* Required action: Could you output, word for word, only the lines from the line with "Download DockerToolbox-1.13.1.exe" to the end of the entries, including both ends? Omit the pictures.

* Data under study:
====

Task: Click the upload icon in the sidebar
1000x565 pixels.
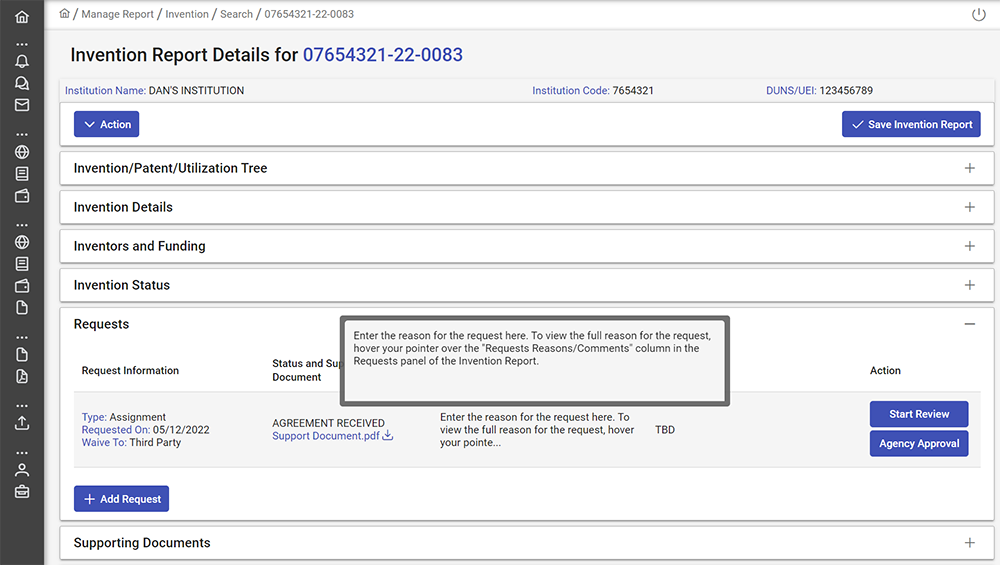Action: click(x=22, y=422)
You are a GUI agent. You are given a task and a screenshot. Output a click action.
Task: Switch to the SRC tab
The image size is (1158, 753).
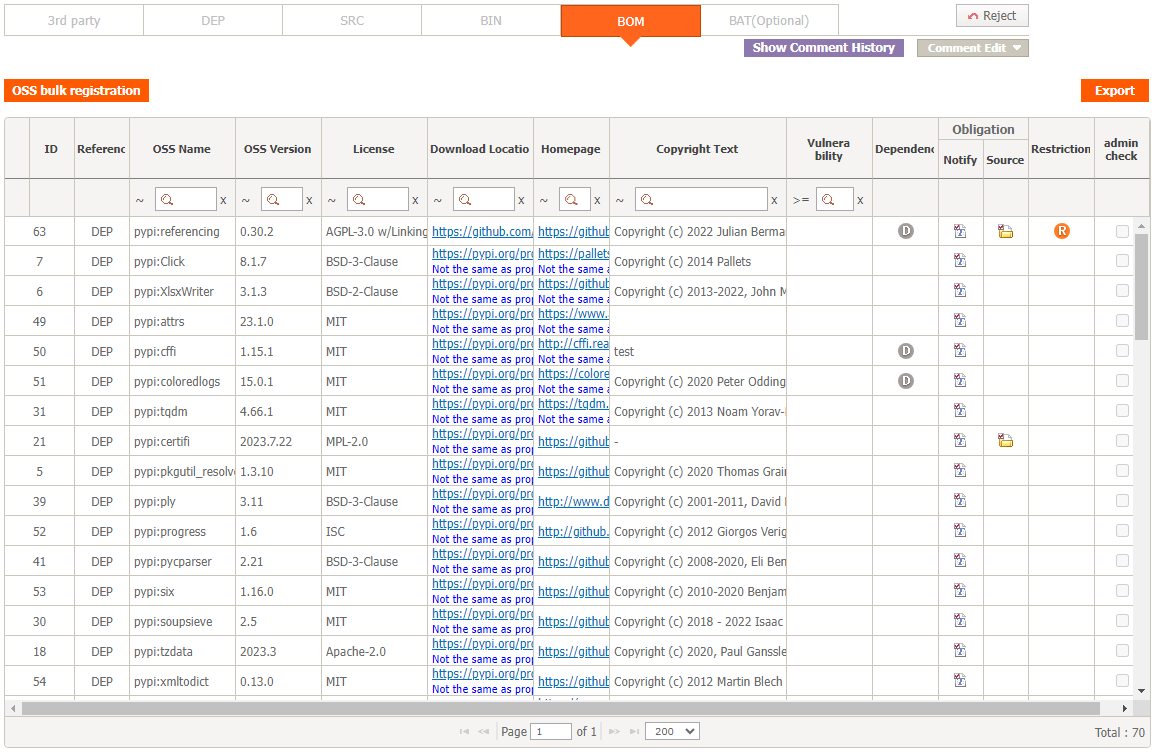tap(351, 20)

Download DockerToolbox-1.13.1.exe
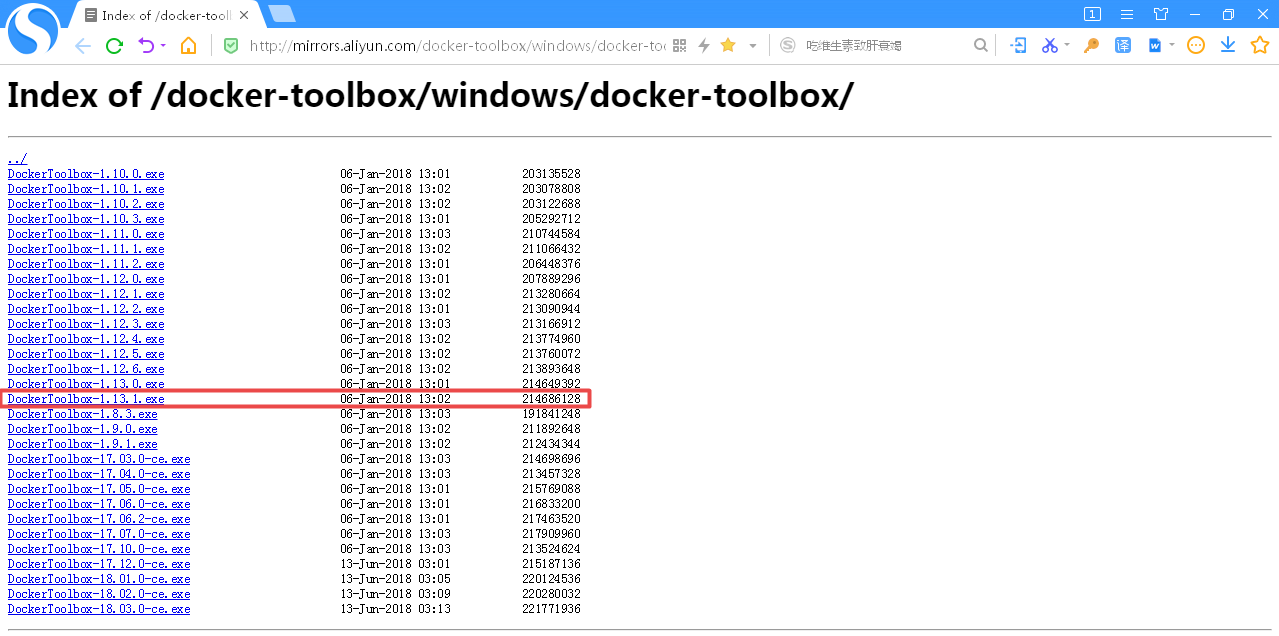[86, 398]
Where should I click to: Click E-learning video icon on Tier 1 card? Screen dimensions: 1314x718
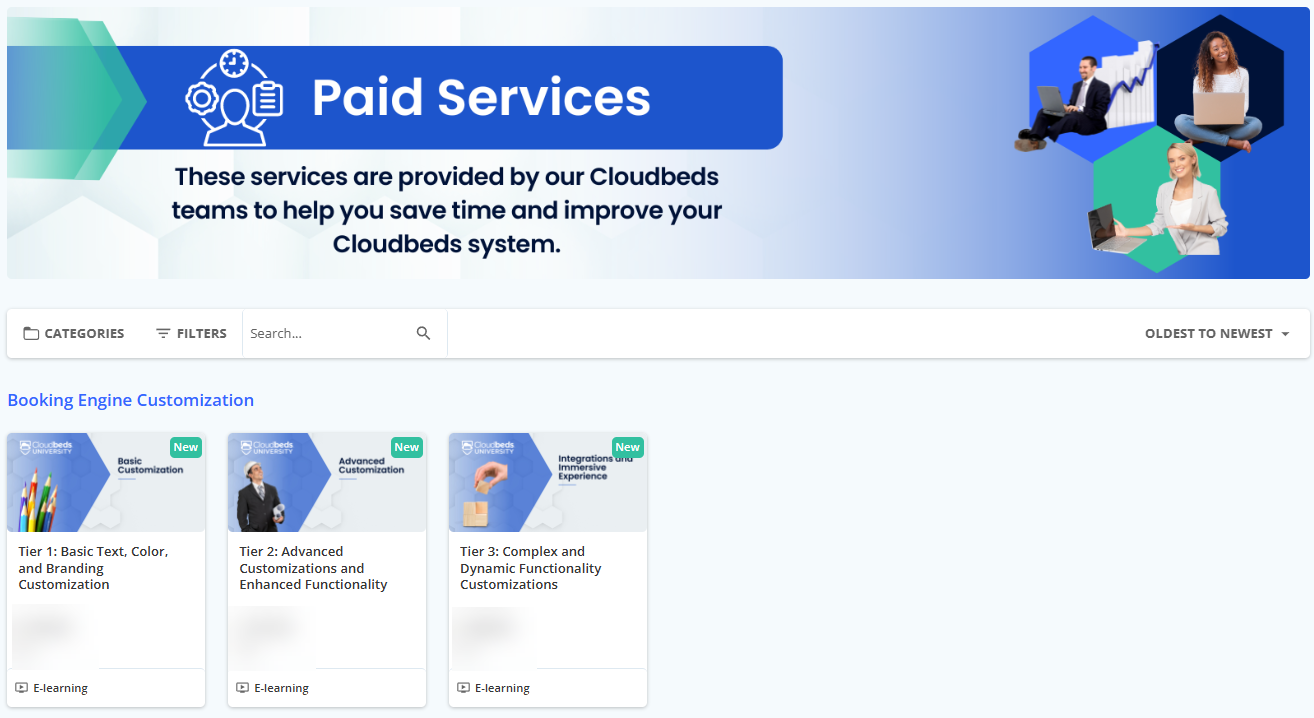tap(22, 688)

====

* Solution to this task:
Download DockerToolbox-1.13.1.exe
[86, 398]
Where should I click to: Click E-learning video icon on Tier 1 card? Screen dimensions: 1314x718
tap(22, 688)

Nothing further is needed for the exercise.